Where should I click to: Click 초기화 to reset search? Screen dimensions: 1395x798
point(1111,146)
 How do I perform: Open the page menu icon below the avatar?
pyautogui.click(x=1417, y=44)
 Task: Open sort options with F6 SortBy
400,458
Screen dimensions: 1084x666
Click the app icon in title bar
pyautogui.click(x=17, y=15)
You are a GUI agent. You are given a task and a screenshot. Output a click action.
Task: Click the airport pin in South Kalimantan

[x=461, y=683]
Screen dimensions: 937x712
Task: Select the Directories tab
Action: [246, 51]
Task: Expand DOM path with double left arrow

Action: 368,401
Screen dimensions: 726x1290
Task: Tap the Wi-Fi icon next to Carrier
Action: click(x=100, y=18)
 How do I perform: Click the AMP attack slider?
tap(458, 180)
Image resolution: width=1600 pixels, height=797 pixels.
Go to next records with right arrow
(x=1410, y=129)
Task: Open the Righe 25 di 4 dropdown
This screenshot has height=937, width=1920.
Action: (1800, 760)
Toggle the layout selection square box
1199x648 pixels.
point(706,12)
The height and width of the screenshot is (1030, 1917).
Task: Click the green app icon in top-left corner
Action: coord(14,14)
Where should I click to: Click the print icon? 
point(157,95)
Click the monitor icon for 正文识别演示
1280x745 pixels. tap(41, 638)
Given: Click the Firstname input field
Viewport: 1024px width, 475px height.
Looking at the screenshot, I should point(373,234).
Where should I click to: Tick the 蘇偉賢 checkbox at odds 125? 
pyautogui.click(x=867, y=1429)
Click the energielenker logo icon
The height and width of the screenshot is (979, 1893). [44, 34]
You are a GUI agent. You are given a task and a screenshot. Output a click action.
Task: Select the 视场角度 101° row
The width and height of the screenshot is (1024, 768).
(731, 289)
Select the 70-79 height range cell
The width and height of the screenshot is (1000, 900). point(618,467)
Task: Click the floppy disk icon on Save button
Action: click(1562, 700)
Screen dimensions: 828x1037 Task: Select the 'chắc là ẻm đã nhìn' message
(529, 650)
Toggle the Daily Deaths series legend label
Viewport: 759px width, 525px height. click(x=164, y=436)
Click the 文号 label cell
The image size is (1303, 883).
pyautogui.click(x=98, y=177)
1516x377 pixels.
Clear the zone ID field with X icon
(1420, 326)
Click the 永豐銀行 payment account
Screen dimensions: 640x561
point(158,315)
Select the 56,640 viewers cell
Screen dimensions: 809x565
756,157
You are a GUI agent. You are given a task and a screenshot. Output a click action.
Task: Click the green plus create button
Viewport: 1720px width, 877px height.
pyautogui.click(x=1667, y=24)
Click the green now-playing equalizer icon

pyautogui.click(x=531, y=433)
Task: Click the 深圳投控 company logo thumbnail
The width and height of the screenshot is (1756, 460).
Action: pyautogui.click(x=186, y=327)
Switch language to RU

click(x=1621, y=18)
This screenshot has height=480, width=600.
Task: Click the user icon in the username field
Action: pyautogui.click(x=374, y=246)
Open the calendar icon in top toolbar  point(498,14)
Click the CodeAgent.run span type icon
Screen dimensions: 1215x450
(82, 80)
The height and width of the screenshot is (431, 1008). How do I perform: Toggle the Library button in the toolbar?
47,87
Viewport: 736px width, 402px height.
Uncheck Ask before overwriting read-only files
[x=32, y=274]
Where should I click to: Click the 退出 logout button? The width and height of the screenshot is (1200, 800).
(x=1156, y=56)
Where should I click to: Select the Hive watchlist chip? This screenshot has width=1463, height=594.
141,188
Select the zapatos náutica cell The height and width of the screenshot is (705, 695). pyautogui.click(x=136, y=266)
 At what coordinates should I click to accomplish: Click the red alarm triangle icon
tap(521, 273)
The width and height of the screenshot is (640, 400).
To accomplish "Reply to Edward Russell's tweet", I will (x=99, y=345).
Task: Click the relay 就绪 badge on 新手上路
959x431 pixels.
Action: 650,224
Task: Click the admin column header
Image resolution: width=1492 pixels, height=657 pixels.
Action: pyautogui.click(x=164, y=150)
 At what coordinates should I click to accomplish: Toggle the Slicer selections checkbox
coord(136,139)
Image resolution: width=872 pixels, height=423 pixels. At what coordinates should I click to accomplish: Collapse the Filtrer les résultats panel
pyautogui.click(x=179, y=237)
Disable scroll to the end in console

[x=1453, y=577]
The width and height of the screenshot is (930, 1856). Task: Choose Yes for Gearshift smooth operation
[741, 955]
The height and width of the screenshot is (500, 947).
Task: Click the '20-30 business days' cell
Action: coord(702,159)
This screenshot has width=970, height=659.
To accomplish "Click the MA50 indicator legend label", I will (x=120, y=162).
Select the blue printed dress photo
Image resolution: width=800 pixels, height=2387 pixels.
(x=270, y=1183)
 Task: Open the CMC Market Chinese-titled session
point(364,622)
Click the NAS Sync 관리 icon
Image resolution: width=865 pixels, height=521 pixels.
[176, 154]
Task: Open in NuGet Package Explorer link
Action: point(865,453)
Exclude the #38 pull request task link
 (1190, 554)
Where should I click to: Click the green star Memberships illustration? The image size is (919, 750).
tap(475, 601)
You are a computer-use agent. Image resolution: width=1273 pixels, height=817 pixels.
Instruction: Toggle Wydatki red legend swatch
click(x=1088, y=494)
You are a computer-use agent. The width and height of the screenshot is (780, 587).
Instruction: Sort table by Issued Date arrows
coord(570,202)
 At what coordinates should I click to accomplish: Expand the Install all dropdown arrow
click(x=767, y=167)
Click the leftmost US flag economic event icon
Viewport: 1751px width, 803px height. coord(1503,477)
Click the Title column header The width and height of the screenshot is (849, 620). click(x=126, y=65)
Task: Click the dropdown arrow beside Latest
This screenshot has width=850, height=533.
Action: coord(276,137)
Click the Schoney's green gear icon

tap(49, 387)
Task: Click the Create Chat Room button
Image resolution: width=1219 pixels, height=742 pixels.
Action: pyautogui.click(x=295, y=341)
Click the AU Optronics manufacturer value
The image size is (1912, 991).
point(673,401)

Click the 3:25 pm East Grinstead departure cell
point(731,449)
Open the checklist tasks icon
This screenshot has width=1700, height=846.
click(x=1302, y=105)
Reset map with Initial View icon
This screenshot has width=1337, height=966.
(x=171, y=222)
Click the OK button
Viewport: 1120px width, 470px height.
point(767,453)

Your task: Each entry shown above should be copied out exactly.

Result for this exercise:
Where should I click to: Click 초기화 to reset search? Screen dimensions: 1395x798
point(1111,146)
 How do I perform: Open the page menu icon below the avatar?
pyautogui.click(x=1417, y=44)
 Task: Open sort options with F6 SortBy
400,458
Screen dimensions: 1084x666
Click the app icon in title bar
pyautogui.click(x=17, y=15)
You are a GUI agent. You are given a task and a screenshot. Output a click action.
Task: Click the airport pin in South Kalimantan

[x=461, y=683]
Screen dimensions: 937x712
Task: Select the Directories tab
Action: [246, 51]
Task: Expand DOM path with double left arrow

Action: 368,401
Screen dimensions: 726x1290
Task: Tap the Wi-Fi icon next to Carrier
Action: click(x=100, y=18)
 How do I perform: Click the AMP attack slider?
tap(458, 180)
Image resolution: width=1600 pixels, height=797 pixels.
Go to next records with right arrow
(x=1410, y=129)
Task: Open the Righe 25 di 4 dropdown
This screenshot has height=937, width=1920.
Action: (1800, 760)
Toggle the layout selection square box
1199x648 pixels.
point(706,12)
The height and width of the screenshot is (1030, 1917).
Task: Click the green app icon in top-left corner
Action: coord(14,14)
Where should I click to: Click the print icon? 
point(157,95)
Click the monitor icon for 正文识别演示
1280x745 pixels. tap(41, 638)
Given: Click the Firstname input field
Viewport: 1024px width, 475px height.
Looking at the screenshot, I should point(373,234).
Where should I click to: Tick the 蘇偉賢 checkbox at odds 125? 
pyautogui.click(x=867, y=1429)
Click the energielenker logo icon
The height and width of the screenshot is (979, 1893). [44, 34]
You are a GUI agent. You are given a task and a screenshot. Output a click action.
Task: Select the 视场角度 101° row
The width and height of the screenshot is (1024, 768).
(731, 289)
Select the 70-79 height range cell
The width and height of the screenshot is (1000, 900). point(618,467)
Task: Click the floppy disk icon on Save button
Action: click(1562, 700)
Screen dimensions: 828x1037 Task: Select the 'chắc là ẻm đã nhìn' message
(529, 650)
Toggle the Daily Deaths series legend label
Viewport: 759px width, 525px height. click(x=164, y=436)
Click the 文号 label cell
The image size is (1303, 883).
pyautogui.click(x=98, y=177)
1516x377 pixels.
Clear the zone ID field with X icon
(1420, 326)
Click the 永豐銀行 payment account
Screen dimensions: 640x561
point(158,315)
Select the 56,640 viewers cell
Screen dimensions: 809x565
756,157
You are a GUI agent. You are given a task and a screenshot. Output a click action.
Task: Click the green plus create button
Viewport: 1720px width, 877px height.
pyautogui.click(x=1667, y=24)
Click the green now-playing equalizer icon

pyautogui.click(x=531, y=433)
Task: Click the 深圳投控 company logo thumbnail
The width and height of the screenshot is (1756, 460).
Action: pyautogui.click(x=186, y=327)
Switch language to RU

click(x=1621, y=18)
This screenshot has height=480, width=600.
Task: Click the user icon in the username field
Action: pyautogui.click(x=374, y=246)
Open the calendar icon in top toolbar  point(498,14)
Click the CodeAgent.run span type icon
Screen dimensions: 1215x450
(82, 80)
The height and width of the screenshot is (431, 1008). How do I perform: Toggle the Library button in the toolbar?
47,87
Viewport: 736px width, 402px height.
Uncheck Ask before overwriting read-only files
[x=32, y=274]
Where should I click to: Click the 退出 logout button? The width and height of the screenshot is (1200, 800).
(x=1156, y=56)
Where should I click to: Select the Hive watchlist chip? This screenshot has width=1463, height=594.
141,188
Select the zapatos náutica cell The height and width of the screenshot is (705, 695). pyautogui.click(x=136, y=266)
 At what coordinates should I click to accomplish: Click the red alarm triangle icon
tap(521, 273)
The width and height of the screenshot is (640, 400).
To accomplish "Reply to Edward Russell's tweet", I will (x=99, y=345).
Task: Click the relay 就绪 badge on 新手上路
959x431 pixels.
Action: 650,224
Task: Click the admin column header
Image resolution: width=1492 pixels, height=657 pixels.
Action: pyautogui.click(x=164, y=150)
 At what coordinates should I click to accomplish: Toggle the Slicer selections checkbox
coord(136,139)
Image resolution: width=872 pixels, height=423 pixels. At what coordinates should I click to accomplish: Collapse the Filtrer les résultats panel
pyautogui.click(x=179, y=237)
Disable scroll to the end in console

[x=1453, y=577]
The width and height of the screenshot is (930, 1856). Task: Choose Yes for Gearshift smooth operation
[741, 955]
The height and width of the screenshot is (500, 947).
Task: Click the '20-30 business days' cell
Action: coord(702,159)
This screenshot has width=970, height=659.
To accomplish "Click the MA50 indicator legend label", I will (x=120, y=162).
Select the blue printed dress photo
Image resolution: width=800 pixels, height=2387 pixels.
(x=270, y=1183)
 Task: Open the CMC Market Chinese-titled session
point(364,622)
Click the NAS Sync 관리 icon
Image resolution: width=865 pixels, height=521 pixels.
[176, 154]
Task: Open in NuGet Package Explorer link
Action: point(865,453)
Exclude the #38 pull request task link
 (1190, 554)
Where should I click to: Click the green star Memberships illustration? The image size is (919, 750).
tap(475, 601)
You are a computer-use agent. Image resolution: width=1273 pixels, height=817 pixels.
Instruction: Toggle Wydatki red legend swatch
click(x=1088, y=494)
You are a computer-use agent. The width and height of the screenshot is (780, 587).
Instruction: Sort table by Issued Date arrows
coord(570,202)
 At what coordinates should I click to accomplish: Expand the Install all dropdown arrow
click(x=767, y=167)
Click the leftmost US flag economic event icon
Viewport: 1751px width, 803px height. coord(1503,477)
Click the Title column header The width and height of the screenshot is (849, 620). click(x=126, y=65)
Task: Click the dropdown arrow beside Latest
This screenshot has width=850, height=533.
Action: coord(276,137)
Click the Schoney's green gear icon

tap(49, 387)
Task: Click the Create Chat Room button
Image resolution: width=1219 pixels, height=742 pixels.
Action: pyautogui.click(x=295, y=341)
Click the AU Optronics manufacturer value
The image size is (1912, 991).
point(673,401)

Click the 3:25 pm East Grinstead departure cell
point(731,449)
Open the checklist tasks icon
This screenshot has width=1700, height=846.
click(x=1302, y=105)
Reset map with Initial View icon
This screenshot has width=1337, height=966.
(x=171, y=222)
Click the OK button
Viewport: 1120px width, 470px height.
point(767,453)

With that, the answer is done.